> Excerto fornecido:
------------------------------------------------

CP – É expectável o aparecimento de duas candidaturas – a de Victor Baptista (para terceiro mandato) e a de Mário Ruivo. Ainda assim, vislumbra espaço para protagonizar uma?

LM – O que separa Victor Baptista de Mário Ruivo é o desamor entre o criador e a criatura. O primeiro sente-se ferido com o segundo a quem estendeu a passadeira para as suas ambições de hoje, perante a surdina de críticas pessoais, de quem lhe quer tirar o lugar. Acresce que o segundo invoca hipotéticos apoios da mais alta instância do PS, que o primeiro não pode admitir, face à sua história, de fidelidade a José Sócrates. Mas do ponto de vista programático e da concepção do partido, não há diferenças entre eles, repetindo os expedientes e os discursos que levaram o PS ao estado em que está.
Por isso, uma alternativa de mudança tem todo o imenso espaço que é necessário para remoralizar, reconstruir e reconciliar o PS de Coimbra. Sem o que não há vitórias políticas, à vista, sobre os nossos adversários.

CP – Em 2006, Luís Marinho propunha-se “fechar a página triste de um consulado autoritário” na Federação. Há razão para manter o desígnio?

LM – Em parte. Se Victor Baptista fosse tão autoritário e determinado face a Luís Vilar como foi contra mim até eu teria de me calar e não dar esta entrevista…”

------------------------------------------------

> Exercícios a resolver:
(1) Responda às perguntas seguintes sobre a entrevista, uma por linha:
(a) Segundo LM, o que separa Victor Baptista de Mário Ruivo?
(b) Em que ano Luís Marinho se propunha "fechar a página triste de um consulado autoritário" na Federação?
(c) A quem, segundo LM, Victor Baptista tem uma história de fidelidade?
(2) Copie o trecho da entrevista que começa em "CP – É expectável" e termina após "em que está.", trocando "passadeira" por "alcatifa".

> Dados do exercício:
------------------------------------------------

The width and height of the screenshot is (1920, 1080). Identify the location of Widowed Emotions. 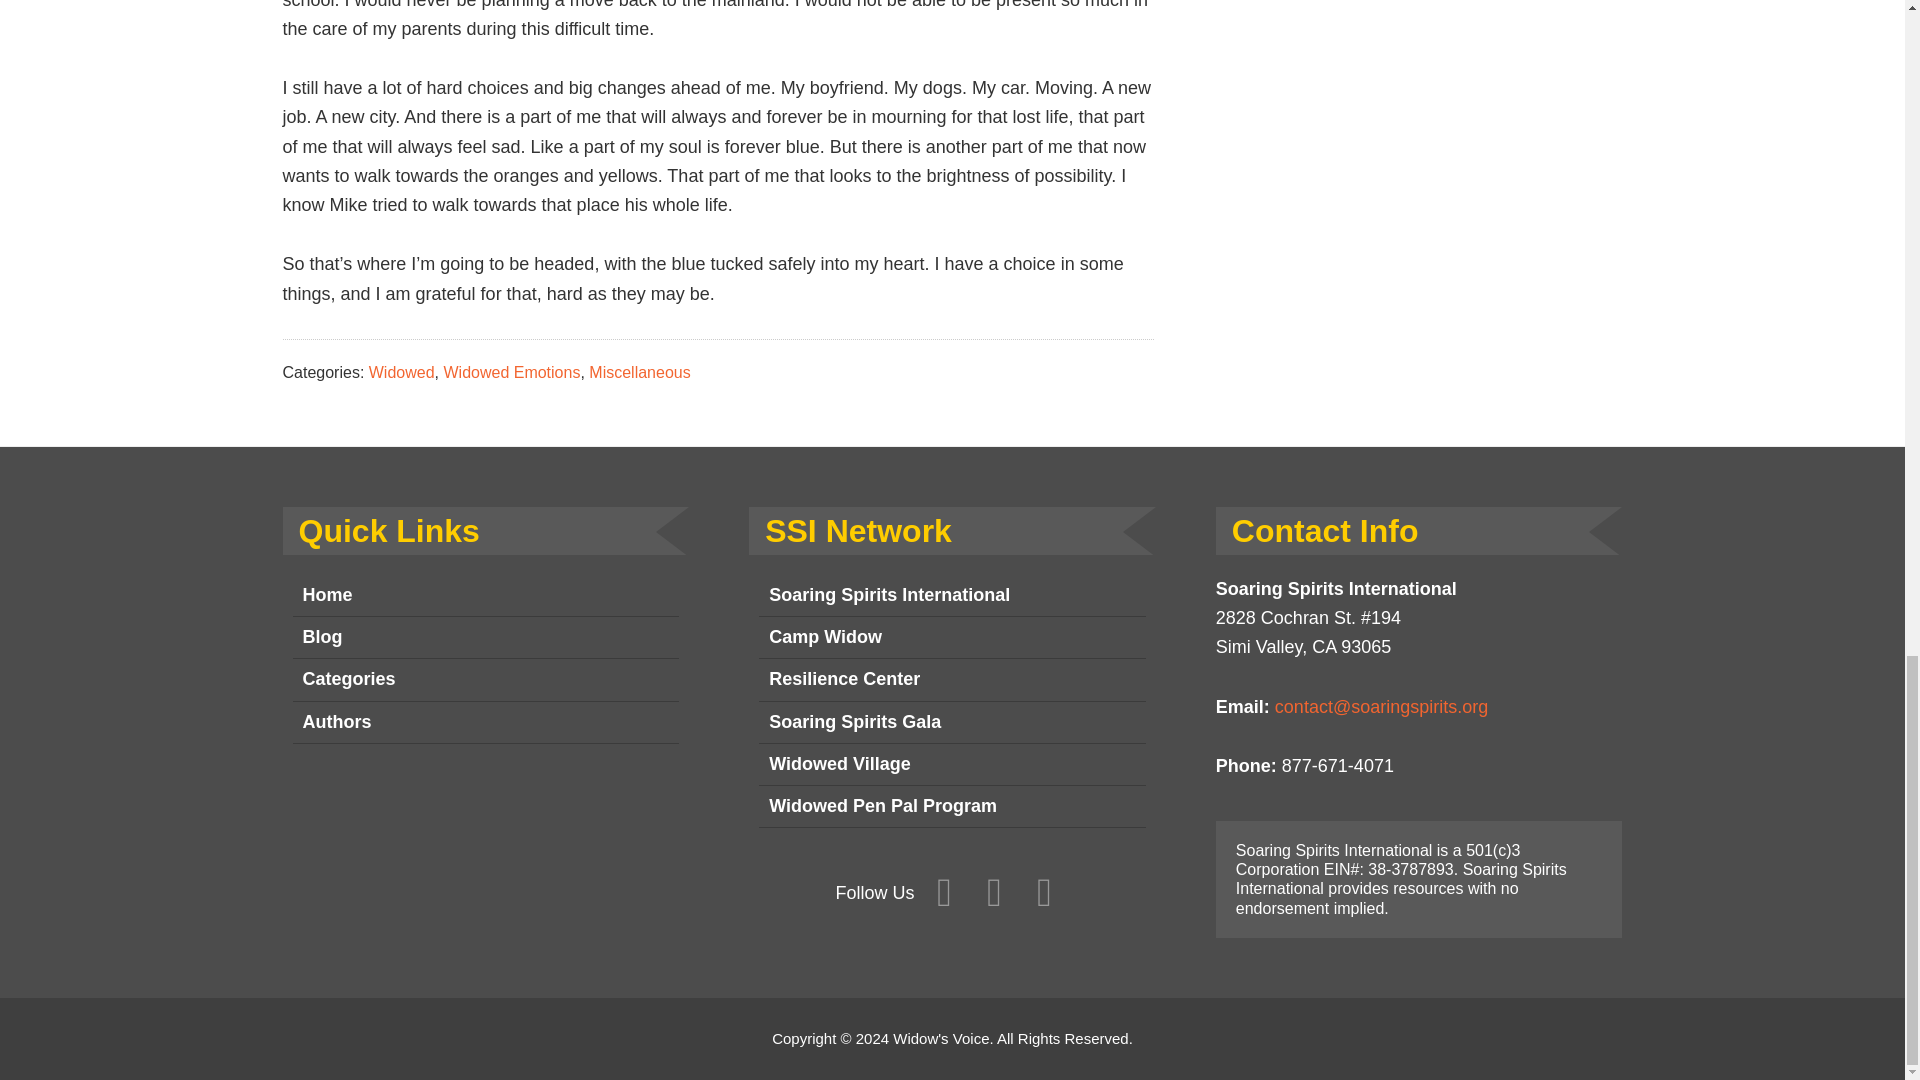
(511, 372).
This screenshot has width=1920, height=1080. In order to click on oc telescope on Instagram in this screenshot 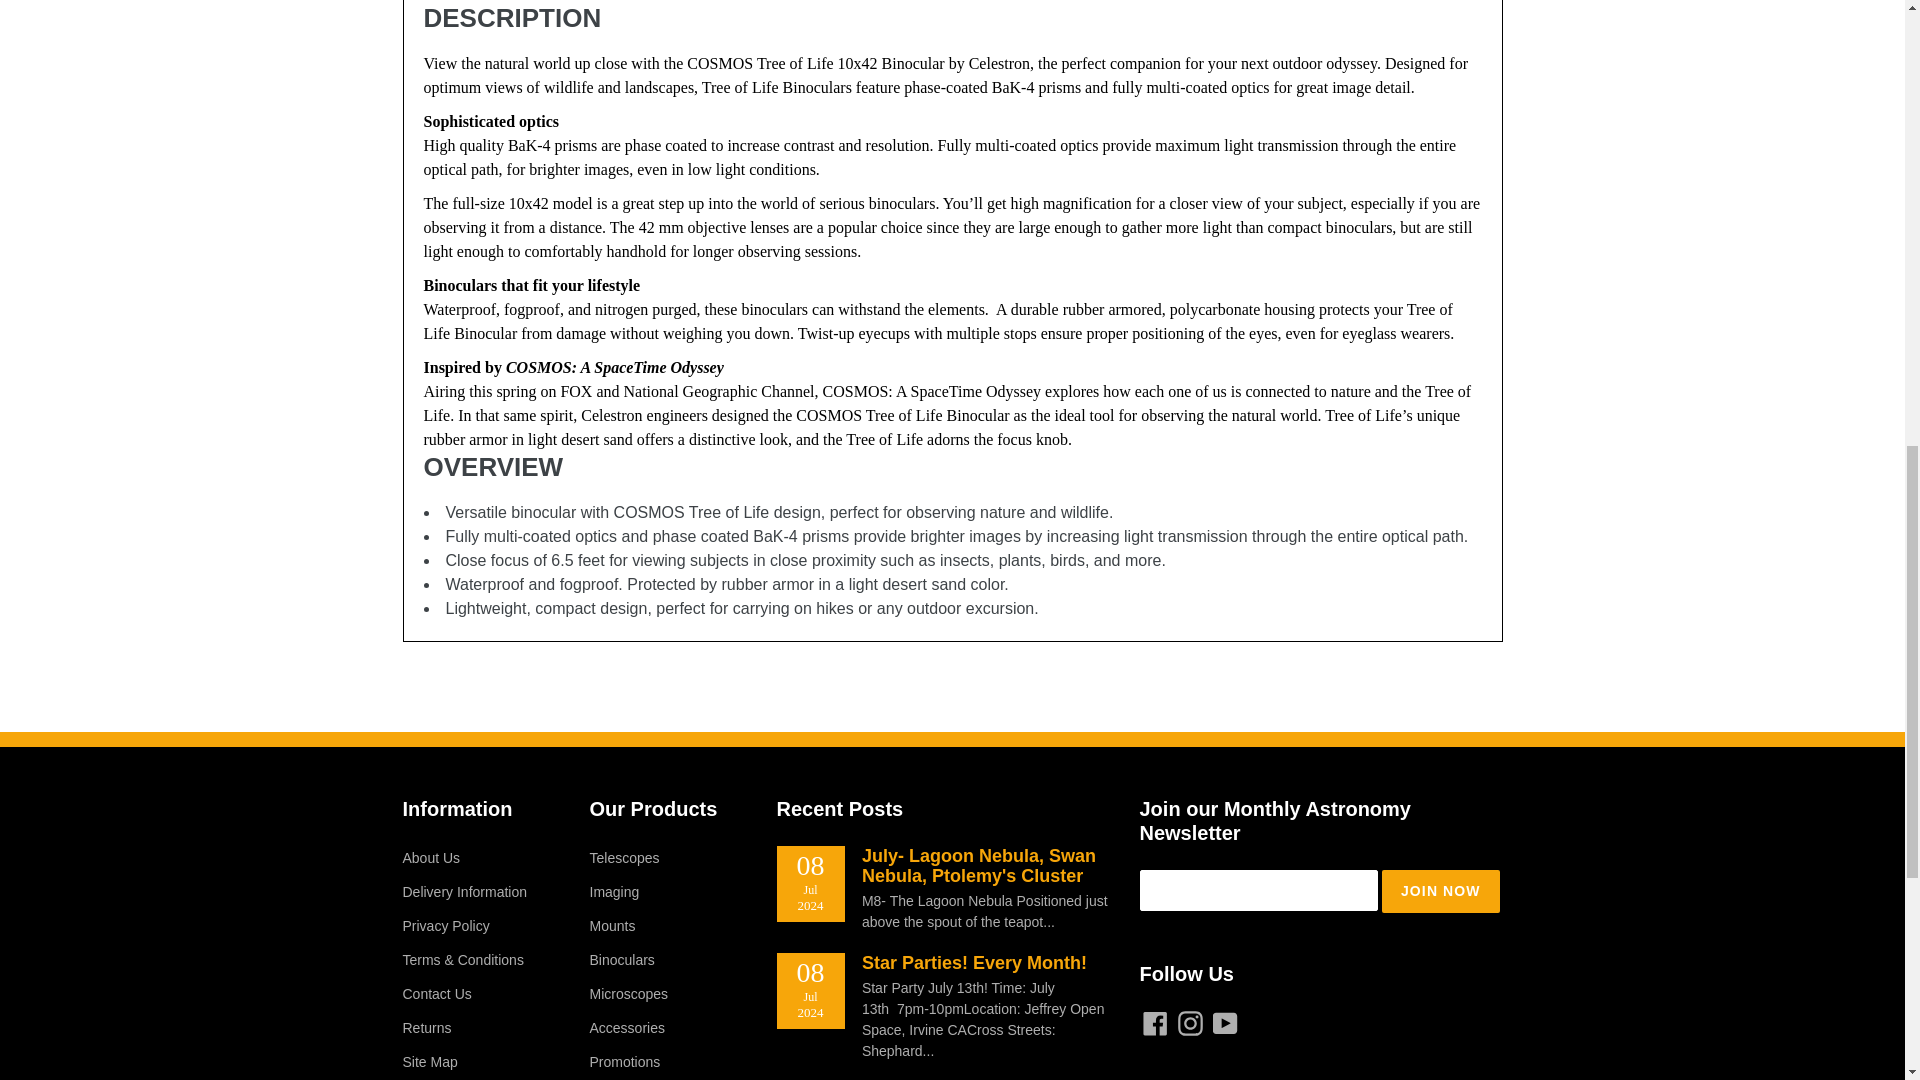, I will do `click(1190, 1022)`.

------------------------------------------------

> Soluções do exercício:
(1)
(a) O desamor entre o criador e a criatura.
(b) Em 2006.
(c) A José Sócrates.

(2)
CP – É expectável o aparecimento de duas candidaturas – a de Victor Baptista (para terceiro mandato) e a de Mário Ruivo. Ainda assim, vislumbra espaço para protagonizar uma?

LM – O que separa Victor Baptista de Mário Ruivo é o desamor entre o criador e a criatura. O primeiro sente-se ferido com o segundo a quem estendeu a alcatifa para as suas ambições de hoje, perante a surdina de críticas pessoais, de quem lhe quer tirar o lugar. Acresce que o segundo invoca hipotéticos apoios da mais alta instância do PS, que o primeiro não pode admitir, face à sua história, de fidelidade a José Sócrates. Mas do ponto de vista programático e da concepção do partido, não há diferenças entre eles, repetindo os expedientes e os discursos que levaram o PS ao estado em que está.